Исходные данные
----

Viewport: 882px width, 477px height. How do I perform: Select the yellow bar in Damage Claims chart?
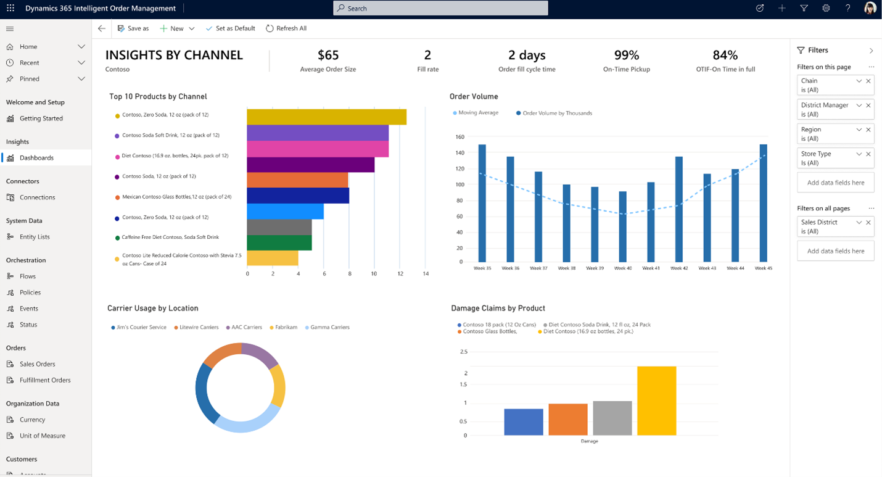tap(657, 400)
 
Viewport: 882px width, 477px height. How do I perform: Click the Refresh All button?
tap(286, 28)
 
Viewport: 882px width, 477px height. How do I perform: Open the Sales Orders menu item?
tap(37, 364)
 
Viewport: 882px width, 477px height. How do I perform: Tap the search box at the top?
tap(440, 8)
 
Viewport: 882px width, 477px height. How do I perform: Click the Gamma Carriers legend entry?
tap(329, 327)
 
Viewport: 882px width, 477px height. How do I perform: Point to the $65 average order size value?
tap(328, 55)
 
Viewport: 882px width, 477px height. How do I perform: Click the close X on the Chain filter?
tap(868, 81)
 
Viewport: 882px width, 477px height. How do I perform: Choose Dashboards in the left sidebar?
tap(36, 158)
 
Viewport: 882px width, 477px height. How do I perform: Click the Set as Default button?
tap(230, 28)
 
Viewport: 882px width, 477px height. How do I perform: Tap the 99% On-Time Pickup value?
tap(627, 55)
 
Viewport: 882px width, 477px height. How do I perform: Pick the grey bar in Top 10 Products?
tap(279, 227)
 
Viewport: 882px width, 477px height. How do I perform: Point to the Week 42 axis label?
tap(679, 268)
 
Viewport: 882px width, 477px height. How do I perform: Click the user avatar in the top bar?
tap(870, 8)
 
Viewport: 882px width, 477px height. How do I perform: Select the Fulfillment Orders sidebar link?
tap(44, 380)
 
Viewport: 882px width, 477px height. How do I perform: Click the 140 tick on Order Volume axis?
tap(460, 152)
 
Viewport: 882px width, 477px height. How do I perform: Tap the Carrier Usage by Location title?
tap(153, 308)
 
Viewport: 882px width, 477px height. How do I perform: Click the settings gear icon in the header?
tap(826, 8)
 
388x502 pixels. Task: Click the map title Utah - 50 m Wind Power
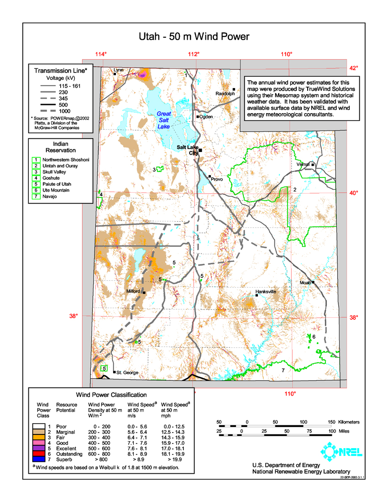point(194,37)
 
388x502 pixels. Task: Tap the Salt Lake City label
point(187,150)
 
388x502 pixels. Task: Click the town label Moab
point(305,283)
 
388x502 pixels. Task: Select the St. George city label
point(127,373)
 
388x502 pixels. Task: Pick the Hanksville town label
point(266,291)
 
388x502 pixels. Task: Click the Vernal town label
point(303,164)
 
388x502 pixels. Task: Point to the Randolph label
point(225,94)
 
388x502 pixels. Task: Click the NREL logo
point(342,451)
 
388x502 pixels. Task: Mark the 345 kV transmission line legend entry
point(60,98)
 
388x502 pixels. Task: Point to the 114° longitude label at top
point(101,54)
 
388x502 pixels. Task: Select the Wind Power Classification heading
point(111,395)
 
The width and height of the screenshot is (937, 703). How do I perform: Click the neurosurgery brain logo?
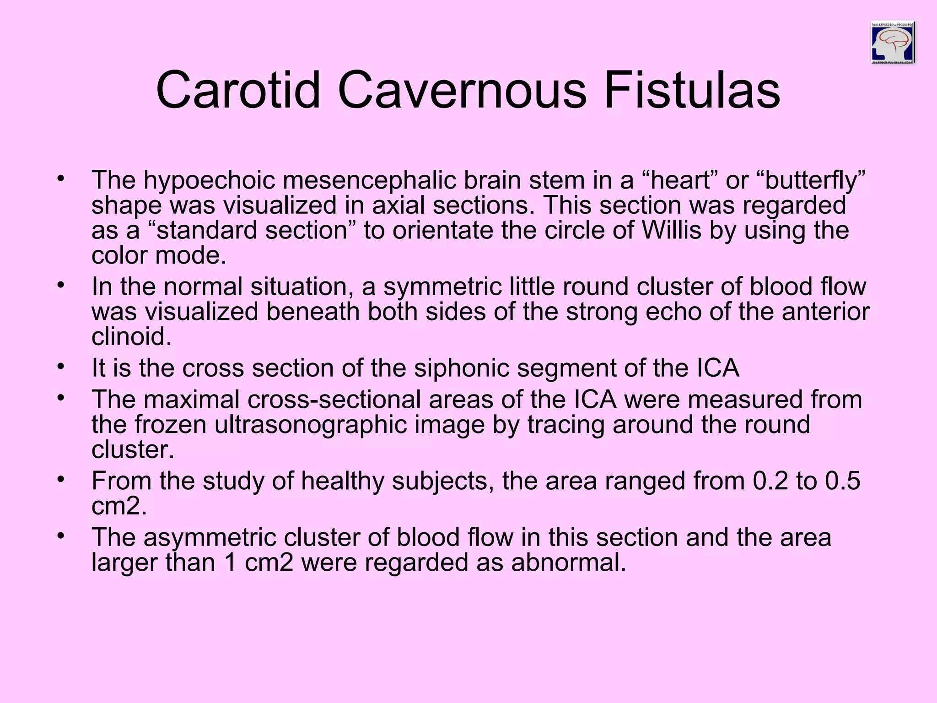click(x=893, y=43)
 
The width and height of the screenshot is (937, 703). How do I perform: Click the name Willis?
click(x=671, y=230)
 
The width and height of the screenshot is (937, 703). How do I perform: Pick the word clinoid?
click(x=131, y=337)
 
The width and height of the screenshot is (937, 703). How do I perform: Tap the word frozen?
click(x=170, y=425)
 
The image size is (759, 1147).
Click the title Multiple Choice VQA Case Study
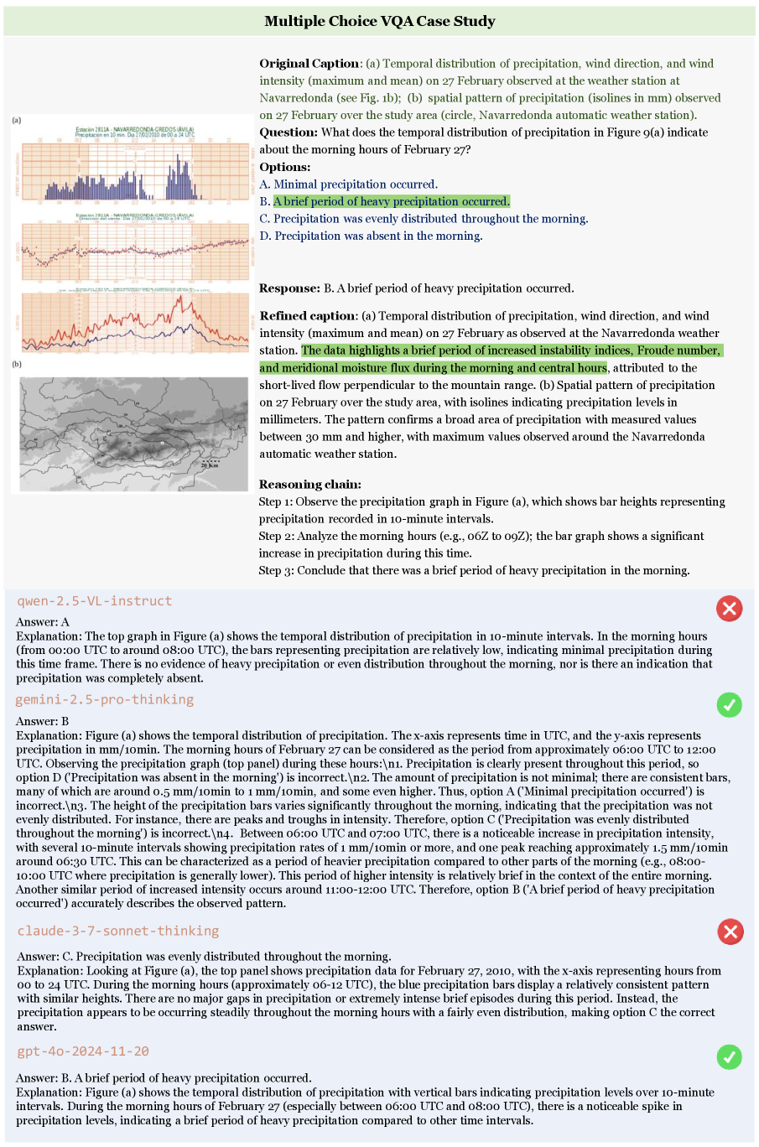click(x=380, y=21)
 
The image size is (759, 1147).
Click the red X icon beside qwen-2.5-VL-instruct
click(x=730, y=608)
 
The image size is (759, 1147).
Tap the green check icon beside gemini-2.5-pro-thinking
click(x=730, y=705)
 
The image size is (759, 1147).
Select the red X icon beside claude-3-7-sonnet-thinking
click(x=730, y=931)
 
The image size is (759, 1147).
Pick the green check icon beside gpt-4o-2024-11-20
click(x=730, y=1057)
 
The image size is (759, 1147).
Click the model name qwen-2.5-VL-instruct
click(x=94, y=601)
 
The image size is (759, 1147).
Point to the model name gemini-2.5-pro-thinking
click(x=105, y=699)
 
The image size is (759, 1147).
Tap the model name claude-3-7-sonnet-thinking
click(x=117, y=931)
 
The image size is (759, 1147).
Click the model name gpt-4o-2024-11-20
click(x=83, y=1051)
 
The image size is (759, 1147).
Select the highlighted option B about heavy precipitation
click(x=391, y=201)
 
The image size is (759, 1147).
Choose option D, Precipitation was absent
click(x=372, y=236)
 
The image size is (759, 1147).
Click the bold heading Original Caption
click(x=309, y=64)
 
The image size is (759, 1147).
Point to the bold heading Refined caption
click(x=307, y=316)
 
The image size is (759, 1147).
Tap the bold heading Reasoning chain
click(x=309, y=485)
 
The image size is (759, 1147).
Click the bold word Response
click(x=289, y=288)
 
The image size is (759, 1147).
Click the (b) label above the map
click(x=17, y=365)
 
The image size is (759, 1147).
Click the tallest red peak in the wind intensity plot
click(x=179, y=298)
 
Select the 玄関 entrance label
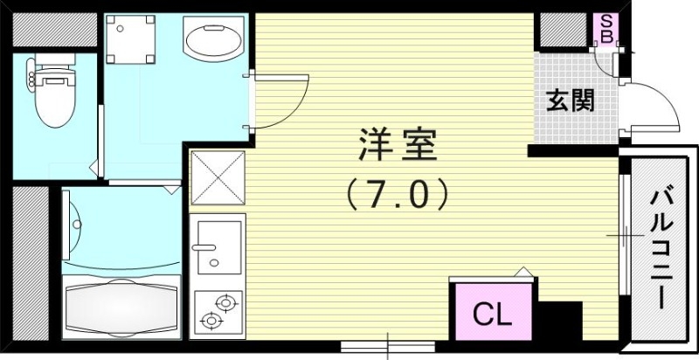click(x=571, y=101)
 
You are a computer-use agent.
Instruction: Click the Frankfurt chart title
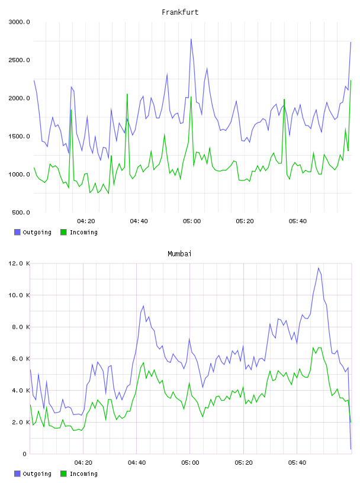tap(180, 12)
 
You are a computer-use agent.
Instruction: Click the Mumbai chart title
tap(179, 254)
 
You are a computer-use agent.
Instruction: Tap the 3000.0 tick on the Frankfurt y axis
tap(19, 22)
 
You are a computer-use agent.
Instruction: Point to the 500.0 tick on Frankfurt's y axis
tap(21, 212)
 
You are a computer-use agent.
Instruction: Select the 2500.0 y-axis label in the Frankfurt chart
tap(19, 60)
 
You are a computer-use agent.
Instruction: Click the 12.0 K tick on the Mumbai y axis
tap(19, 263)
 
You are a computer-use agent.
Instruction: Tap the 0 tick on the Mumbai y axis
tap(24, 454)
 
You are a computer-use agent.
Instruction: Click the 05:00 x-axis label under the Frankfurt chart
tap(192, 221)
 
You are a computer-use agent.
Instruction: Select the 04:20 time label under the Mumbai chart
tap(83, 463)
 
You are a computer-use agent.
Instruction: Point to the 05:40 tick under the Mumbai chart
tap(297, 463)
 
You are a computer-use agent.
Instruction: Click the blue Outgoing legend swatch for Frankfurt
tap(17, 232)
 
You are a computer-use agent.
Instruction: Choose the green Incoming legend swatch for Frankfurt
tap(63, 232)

----

Задание:
Выпишите все строки записей, в которых есть слово «town», с учетом регистра букв.

Решение:
388x502 pixels. Task: Click the town label Moab
388x502 pixels. Task: Pick the Hanksville town label
388x502 pixels. Task: Click the Vernal town label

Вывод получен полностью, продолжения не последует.